EXCERPTED DATA section start

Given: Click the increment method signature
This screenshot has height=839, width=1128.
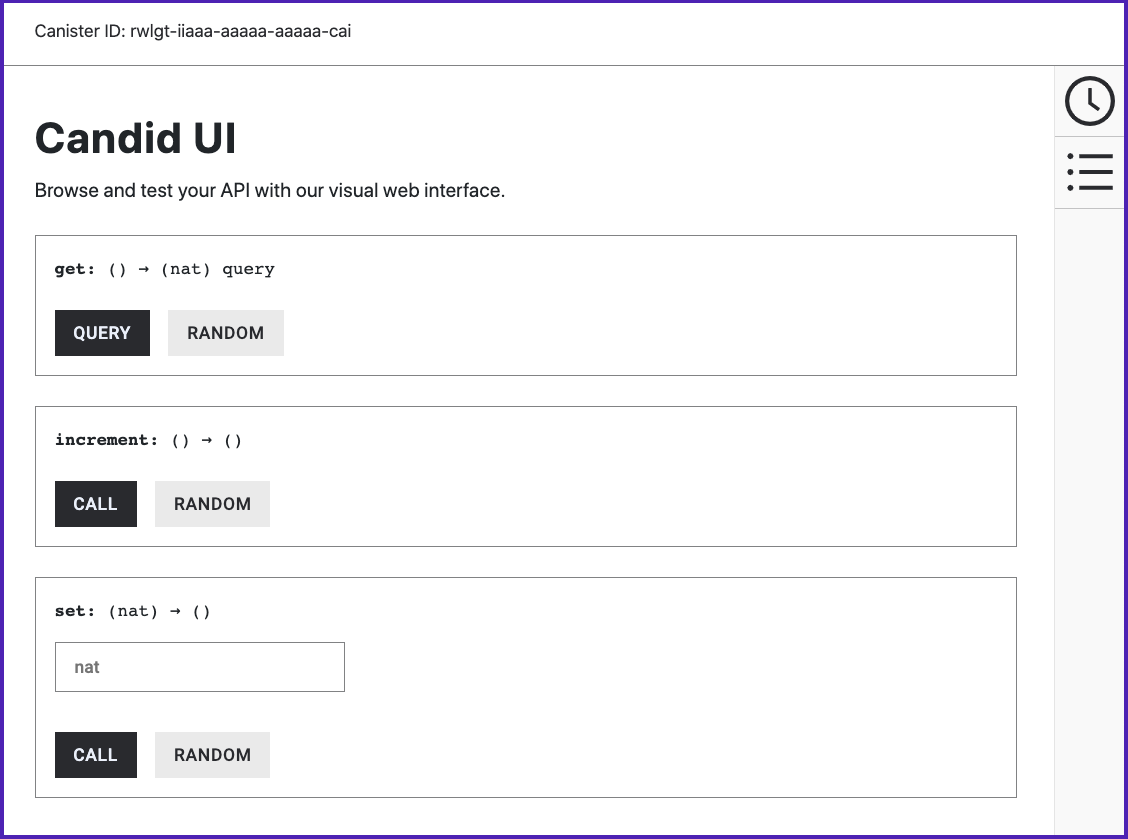Looking at the screenshot, I should 148,439.
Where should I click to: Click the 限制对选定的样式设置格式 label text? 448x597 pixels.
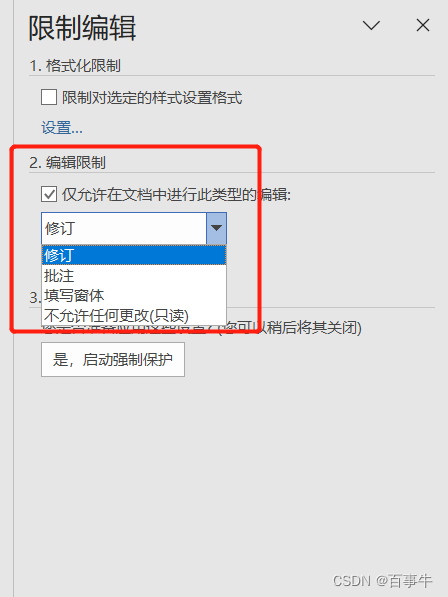click(x=152, y=97)
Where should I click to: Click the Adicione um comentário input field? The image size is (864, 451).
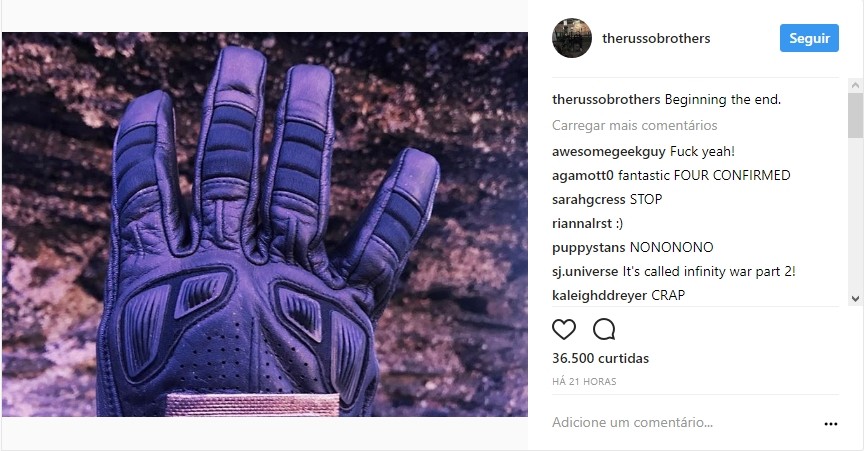pos(683,423)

EXCERPTED DATA section end

* PROBLEM TO SOLVE
Could you retype every record above exactly, leaving the pictures out?

* ANSWER TO THE PROBLEM
Given: Click the increment method signature
This screenshot has height=839, width=1128.
Looking at the screenshot, I should 148,439.
Where should I click to: Click the 限制对选定的样式设置格式 label text? 448x597 pixels.
click(x=152, y=97)
Where should I click to: Click the Adicione um comentário input field? The image size is (864, 451).
pos(683,423)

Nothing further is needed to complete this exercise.